■ YOUR GOAL
Each record that follows should be repeated exactly, minus any images.

(Excerpts from a dataset)
-------
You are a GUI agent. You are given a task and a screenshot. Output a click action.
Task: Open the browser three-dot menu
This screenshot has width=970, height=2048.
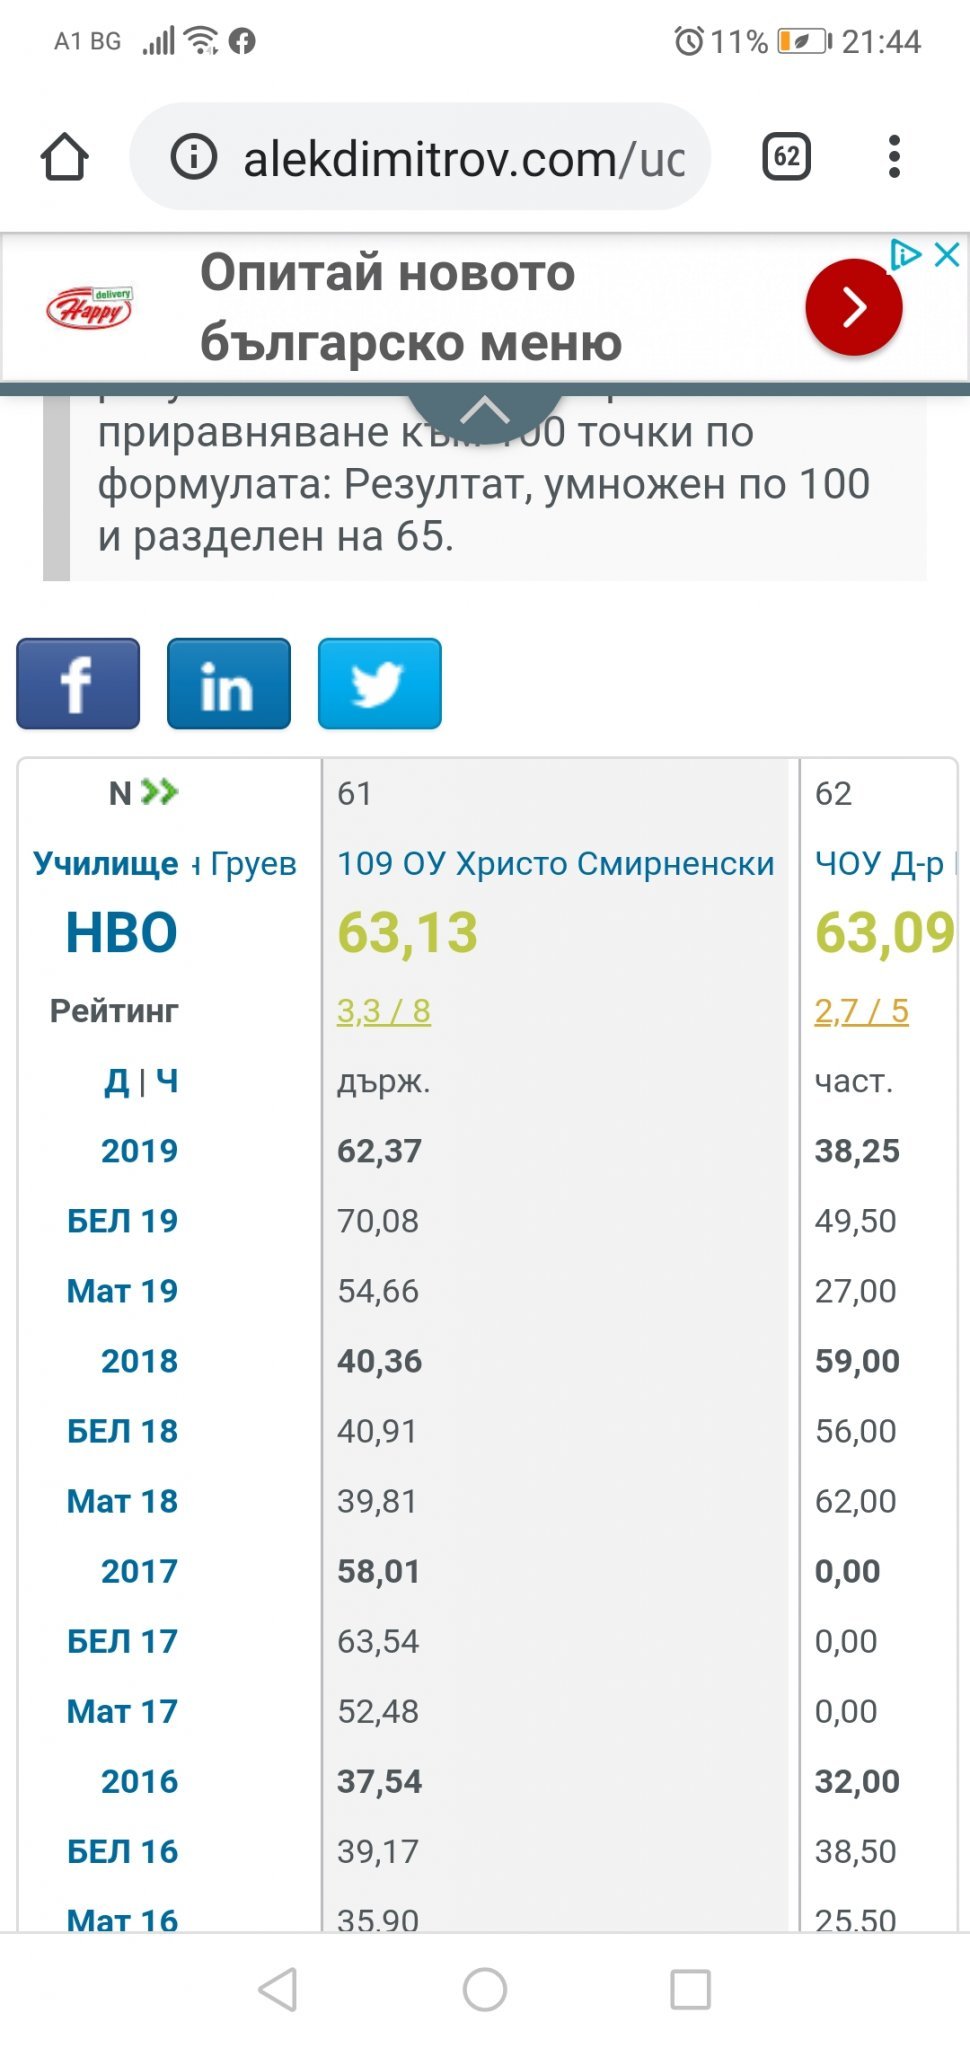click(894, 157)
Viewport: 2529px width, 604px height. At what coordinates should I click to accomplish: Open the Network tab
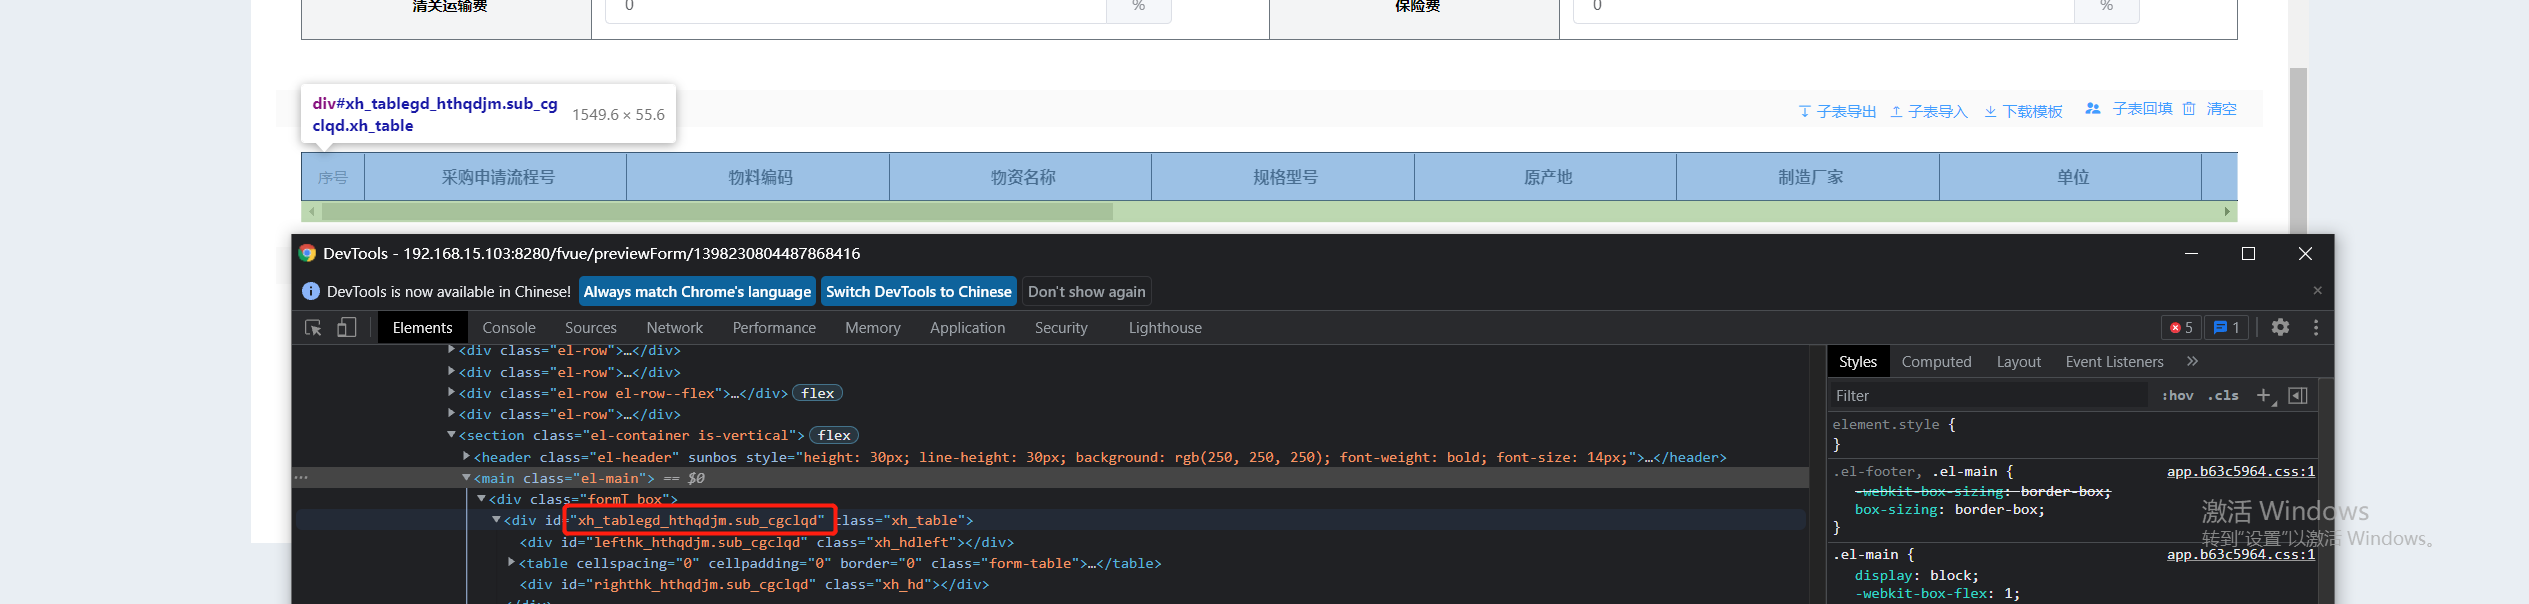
-------
■ COMPLETED EXERCISE
You are a GUI agent. You are given a task and a screenshot. Output a click action.
Task: Open the browser three-dot menu
This screenshot has width=970, height=2048.
click(894, 157)
Viewport: 2529px width, 604px height. At what coordinates should I click to accomplish: Open the Network tab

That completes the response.